Mercedes Benz ABD Üst Yöneticisi Dimitris Psillakis de bir röportajında, Baltimore'daki köprünün çökmesinin faaliyetleri üzerindeki etkisini görmek için henüz çok erken olduğunu belirtti.

 

DOĞU KIYISINDA LOJİSTİK FAALİYETLERİ SEKTEYE UĞRATMA TEHLİKESİ TAŞIYOR

 

Francis Scott Key Köprüsü'nü her gün kullanan 30 bin ila 35 bin otomobil ve kamyonun çoğunun ise tünellere yönlendirilmesi ve bunun trafikte gecikmelere neden olması bekleniyor.

 

Tünellere girmesine izin verilmeyen tehlikeli madde taşıyan araçların ise daha uzun bir yoldan yönlendirileceği aktarılıyor.

 

Ekonomistler, köprünün çökmesinin ABD'nin doğu kıyısında lojistik faaliyetleri sekteye uğratma tehlikesi taşıdığına dikkati çekiyor.

 

Bazı ekonomistler, nakliye maliyetlerinde artış olasılığına rağmen malların başka limanlara yönlendirilmesi seçeneğinin olması nedeniyle aksamaların bir bütün olarak ABD ekonomisi için sorun olmayabileceğini belirtiyor.

 

Lojistik uzmanları da ülkenin doğu sahili boyunca çok sayıda alternatif otoyol ve liman bulunduğuna işaret ediyor.

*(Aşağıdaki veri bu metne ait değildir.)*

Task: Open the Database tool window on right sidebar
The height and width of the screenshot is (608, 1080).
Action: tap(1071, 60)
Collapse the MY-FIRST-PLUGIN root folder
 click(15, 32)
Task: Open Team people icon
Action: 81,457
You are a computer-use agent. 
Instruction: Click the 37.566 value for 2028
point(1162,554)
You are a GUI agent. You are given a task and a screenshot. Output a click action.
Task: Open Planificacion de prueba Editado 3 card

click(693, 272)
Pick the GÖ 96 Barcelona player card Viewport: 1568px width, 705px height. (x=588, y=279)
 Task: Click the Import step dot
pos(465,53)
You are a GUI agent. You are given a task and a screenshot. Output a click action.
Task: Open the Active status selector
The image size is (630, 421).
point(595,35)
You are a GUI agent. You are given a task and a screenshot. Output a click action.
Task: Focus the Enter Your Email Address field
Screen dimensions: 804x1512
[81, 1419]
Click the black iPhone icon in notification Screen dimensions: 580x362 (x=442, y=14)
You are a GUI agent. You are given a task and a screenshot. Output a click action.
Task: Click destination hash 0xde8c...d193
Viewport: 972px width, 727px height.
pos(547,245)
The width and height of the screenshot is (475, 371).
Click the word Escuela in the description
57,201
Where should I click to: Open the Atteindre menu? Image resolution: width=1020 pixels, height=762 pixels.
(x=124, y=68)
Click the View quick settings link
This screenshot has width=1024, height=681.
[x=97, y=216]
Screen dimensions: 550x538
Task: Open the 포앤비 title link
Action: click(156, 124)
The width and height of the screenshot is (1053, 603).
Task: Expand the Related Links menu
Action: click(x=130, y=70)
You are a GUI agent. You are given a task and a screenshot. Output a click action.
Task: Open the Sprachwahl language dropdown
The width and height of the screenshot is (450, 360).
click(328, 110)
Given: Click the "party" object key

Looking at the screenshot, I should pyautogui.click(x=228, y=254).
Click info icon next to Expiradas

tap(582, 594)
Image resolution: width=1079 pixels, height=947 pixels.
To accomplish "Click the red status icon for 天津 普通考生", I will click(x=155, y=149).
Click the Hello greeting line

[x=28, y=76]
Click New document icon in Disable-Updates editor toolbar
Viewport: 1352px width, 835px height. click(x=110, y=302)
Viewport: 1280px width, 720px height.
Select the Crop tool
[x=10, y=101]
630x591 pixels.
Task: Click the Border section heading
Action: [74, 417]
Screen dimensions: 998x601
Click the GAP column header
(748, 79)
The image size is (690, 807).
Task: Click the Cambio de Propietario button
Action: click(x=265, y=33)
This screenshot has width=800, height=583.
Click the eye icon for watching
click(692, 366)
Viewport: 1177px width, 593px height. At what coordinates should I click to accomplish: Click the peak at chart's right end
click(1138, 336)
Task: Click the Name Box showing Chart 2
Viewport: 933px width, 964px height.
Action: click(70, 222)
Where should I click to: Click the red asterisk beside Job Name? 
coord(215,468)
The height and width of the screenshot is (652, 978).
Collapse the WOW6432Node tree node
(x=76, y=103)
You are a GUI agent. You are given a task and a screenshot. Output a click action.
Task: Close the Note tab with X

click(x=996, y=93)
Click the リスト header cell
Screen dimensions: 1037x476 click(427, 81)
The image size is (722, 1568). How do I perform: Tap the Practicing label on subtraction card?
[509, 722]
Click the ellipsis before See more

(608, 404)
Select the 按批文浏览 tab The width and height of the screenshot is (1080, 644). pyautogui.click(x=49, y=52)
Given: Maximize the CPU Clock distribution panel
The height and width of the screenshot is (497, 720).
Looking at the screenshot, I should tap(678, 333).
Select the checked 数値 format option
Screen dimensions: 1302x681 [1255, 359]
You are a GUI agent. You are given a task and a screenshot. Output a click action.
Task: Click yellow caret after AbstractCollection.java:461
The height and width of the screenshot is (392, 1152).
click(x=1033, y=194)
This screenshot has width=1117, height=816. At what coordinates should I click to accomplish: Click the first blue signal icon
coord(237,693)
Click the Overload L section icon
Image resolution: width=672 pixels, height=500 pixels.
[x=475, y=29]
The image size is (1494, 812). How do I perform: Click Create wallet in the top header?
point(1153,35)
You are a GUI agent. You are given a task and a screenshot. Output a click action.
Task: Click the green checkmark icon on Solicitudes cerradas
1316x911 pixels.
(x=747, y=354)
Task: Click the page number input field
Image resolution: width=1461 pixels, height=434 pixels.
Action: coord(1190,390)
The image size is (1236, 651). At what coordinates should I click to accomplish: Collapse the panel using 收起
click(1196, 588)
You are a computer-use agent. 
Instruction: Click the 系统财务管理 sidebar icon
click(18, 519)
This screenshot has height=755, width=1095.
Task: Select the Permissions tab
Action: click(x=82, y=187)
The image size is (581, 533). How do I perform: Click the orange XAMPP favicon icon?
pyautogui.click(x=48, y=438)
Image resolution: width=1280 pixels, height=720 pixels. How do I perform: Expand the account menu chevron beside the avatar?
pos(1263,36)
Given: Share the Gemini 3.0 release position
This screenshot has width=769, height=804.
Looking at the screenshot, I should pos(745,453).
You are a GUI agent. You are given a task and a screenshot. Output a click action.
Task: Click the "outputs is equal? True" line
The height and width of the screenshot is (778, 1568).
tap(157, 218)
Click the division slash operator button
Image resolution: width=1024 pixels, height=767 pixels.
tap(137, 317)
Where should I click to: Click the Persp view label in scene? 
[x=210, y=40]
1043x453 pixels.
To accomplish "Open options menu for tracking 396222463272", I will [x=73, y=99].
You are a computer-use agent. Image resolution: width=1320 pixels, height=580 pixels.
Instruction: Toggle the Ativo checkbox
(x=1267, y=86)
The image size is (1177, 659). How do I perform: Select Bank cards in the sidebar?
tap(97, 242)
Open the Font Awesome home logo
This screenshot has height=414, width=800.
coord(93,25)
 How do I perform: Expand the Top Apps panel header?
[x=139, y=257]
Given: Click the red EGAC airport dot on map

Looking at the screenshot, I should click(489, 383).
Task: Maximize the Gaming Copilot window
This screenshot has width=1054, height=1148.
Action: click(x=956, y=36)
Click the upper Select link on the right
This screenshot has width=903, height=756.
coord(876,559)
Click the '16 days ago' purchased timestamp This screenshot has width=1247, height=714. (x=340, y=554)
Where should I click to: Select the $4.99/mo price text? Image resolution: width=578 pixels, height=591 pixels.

Sevkiyatların New York, New Jersey, Virginia, Georgia ve South Carolina'daki limanlara yönlendirilmesi muhtemel görünürken, bu durum yolculuk sürelini artırıyor.

 

Küresel tedarik zincirinde halihazırda Kızıldeniz'de yaşananlar ve Panama Kanalı'ndaki kuraklık nedeniyle zorluklar yaşanırken, Baltimore'daki kazanın etkisinin çok daha sınırlı olacağı tahmin ediliyor.